◆ Deskripsi Tugas:
Lanjutkan teks tentang rencana rights issue Kioson di bawah ini, mulai setelah kalimat terakhirnya.

Equityworld – PT Kioson Komersial Indonesia Tbk (JK:KIOS) berencana untuk melakukan penambahan modal lewat skema Hak Memesan Efek Terlebih Dahulu (HMETD) atau rights issue.

Berdasarkan keterbukaan informasi di laman Bursa Efek Indonesia, KIOS akan melepaskan 365.792.349 saham baru dengan nilai nominal Rp100 per saham. Selain itu, perseroan juga menerbitkan waran seri II sebanyak 2448.738.798. Pemegang saham yang tidak melaksanakan rights issue miliknya, maka persentase kepemilikannya dapat terdilusi hingga 33,77%.

Manajemen perseroan memperkirakan bahwa rencana rights issue I ini dapat memperkuat struktur permodalan KIOS untuk mengembangkan kegiatan usaha perdagangan, pergudangan dan telekomunikasi yang merupakan bagian dari kegiatan usaha utama perseroan dan anak perusahaan serta peruntukan lainnya yang dapat mendukung pertumbuhan bisnis Perseroan sehingga akan berpengaruh positif terhadap kondisi keuangan perseroan.

◆ Data yang Diberikan:
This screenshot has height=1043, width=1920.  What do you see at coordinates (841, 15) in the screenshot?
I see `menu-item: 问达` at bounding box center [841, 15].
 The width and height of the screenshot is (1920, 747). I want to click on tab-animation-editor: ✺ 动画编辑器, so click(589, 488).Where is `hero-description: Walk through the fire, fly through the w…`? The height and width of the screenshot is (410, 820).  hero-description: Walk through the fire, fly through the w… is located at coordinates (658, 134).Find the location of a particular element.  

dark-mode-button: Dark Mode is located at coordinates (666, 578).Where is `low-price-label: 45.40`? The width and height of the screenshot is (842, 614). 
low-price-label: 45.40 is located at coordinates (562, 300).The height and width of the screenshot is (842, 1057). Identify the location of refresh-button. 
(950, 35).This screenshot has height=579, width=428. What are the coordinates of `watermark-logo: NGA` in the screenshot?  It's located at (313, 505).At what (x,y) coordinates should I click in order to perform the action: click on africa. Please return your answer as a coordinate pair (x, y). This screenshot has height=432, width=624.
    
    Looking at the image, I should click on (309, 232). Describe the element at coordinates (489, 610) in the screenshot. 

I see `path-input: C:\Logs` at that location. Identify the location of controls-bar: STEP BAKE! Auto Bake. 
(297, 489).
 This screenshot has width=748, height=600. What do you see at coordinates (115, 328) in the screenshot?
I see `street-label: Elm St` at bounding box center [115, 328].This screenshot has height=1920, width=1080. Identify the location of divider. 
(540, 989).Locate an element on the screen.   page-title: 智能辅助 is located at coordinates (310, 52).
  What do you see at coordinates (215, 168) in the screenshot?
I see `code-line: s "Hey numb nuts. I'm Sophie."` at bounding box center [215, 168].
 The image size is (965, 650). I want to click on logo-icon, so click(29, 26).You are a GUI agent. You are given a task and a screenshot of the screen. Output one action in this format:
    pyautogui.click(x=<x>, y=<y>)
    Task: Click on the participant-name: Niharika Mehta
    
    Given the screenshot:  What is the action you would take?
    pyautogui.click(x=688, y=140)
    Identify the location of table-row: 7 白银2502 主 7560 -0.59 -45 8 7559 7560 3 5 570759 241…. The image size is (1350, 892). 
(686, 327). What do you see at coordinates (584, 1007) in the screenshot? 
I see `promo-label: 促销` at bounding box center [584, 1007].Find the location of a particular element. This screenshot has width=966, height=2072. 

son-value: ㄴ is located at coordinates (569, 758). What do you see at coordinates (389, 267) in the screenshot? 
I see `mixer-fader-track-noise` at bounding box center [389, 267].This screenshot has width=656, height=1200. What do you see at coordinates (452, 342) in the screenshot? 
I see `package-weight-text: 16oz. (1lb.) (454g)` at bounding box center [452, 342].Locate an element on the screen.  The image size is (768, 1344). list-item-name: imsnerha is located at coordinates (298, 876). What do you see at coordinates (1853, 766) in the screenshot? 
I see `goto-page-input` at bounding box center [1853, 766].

◆ Jawaban Akhir:
“Perseroan berencana untuk menggunakan seluruh dana bersih yang diperoleh dari PUT I, setelah dikurangi biaya-biaya emisi saham, akan digunakan untuk modal kerja perseroan dan atau anak perusahaan yang dapat mendukung pertumbuhan bisnis perseroan,” jelas manajemen KIOS dalam keterangan resmi.

Untuk melakukan aksi korporasi ini, KIOS akan meminta restu dari para pemegang saham lewat Rapat Umum Pemegang Saham Luar Biasa yang akan dilakukan pada 24 Agustus 2021. Menurut data Investing, harga saham KIOS kemarin (21/7) ditutup menguat 24,73% ke Rp1.135 per saham dengan rentang harian di kisaran Rp910 – Rp1.135.